Bonus bird blogging.
I don't usually post pictures of this low quality anymore, even of the ever elusive warblers, but this magnolia warbler is a special case. He wasn't in Central Park, he was in my backyard, and the picture is not great because it was taken through a screened window.
I'm still a little under the weather, and decided against going up to the park this morning. It's Mother's Day, and it's the middle of spring migration, and I do sometimes get cranky when there are thirty people standing around looking at every single bird.

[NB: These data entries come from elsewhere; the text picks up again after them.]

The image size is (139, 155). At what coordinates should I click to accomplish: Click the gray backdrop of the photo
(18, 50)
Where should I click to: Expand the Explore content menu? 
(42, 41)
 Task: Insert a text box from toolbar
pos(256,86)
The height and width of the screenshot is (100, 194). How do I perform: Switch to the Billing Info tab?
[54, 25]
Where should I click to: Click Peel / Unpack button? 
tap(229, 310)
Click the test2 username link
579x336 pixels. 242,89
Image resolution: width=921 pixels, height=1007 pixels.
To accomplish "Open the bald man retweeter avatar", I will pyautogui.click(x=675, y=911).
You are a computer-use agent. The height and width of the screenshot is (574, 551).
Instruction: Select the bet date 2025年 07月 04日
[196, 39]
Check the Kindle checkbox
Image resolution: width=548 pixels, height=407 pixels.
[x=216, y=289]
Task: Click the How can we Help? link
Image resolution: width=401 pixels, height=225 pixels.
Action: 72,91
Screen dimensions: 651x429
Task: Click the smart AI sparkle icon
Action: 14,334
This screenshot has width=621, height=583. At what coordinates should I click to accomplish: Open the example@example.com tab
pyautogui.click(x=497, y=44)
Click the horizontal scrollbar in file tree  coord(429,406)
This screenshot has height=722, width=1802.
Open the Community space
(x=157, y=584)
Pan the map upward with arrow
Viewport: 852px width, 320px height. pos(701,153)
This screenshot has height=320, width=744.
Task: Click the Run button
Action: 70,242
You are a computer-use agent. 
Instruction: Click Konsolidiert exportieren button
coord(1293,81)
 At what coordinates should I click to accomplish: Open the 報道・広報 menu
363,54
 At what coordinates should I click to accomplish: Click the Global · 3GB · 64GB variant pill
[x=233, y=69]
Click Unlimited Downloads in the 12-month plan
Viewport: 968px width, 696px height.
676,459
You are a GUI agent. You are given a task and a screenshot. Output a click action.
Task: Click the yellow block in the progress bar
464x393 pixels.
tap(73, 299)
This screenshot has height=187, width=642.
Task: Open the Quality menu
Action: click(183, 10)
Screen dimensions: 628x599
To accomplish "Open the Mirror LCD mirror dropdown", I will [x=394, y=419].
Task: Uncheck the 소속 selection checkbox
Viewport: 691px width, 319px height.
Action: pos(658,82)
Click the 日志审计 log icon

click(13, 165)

Apparently word got out, and the warblers came to me. I've never seen anything but the most common birds -- mourning doves, cardinals, starlings, sparrows -- in my trees. Sometimes I've seen a flash of color and thought maybe a warbler had just zoomed past, but I've never seen a warbler actually in these trees before today. And now I've seen two, as an American redstart came by not long after the magnolia flew away. (There was a house finch as well -- not a warbler, and not a migrant, but another bird I've never seen in my yard.)
Maybe they come every spring and I've just never seen them. I know I've written before about how taking up photography made me finally pay attention to the things around me, after a lifetime of walking around with my brain settings defaulted to "daydream." I see, I notice, so much more now.
But it's not just a matter of paying attention -- it's also luck. And timing. And opportunity. Which means I'm going to see more birds if I drag my ass up to Central Park instead of spending spring looking out my window hoping that the birds will come to me.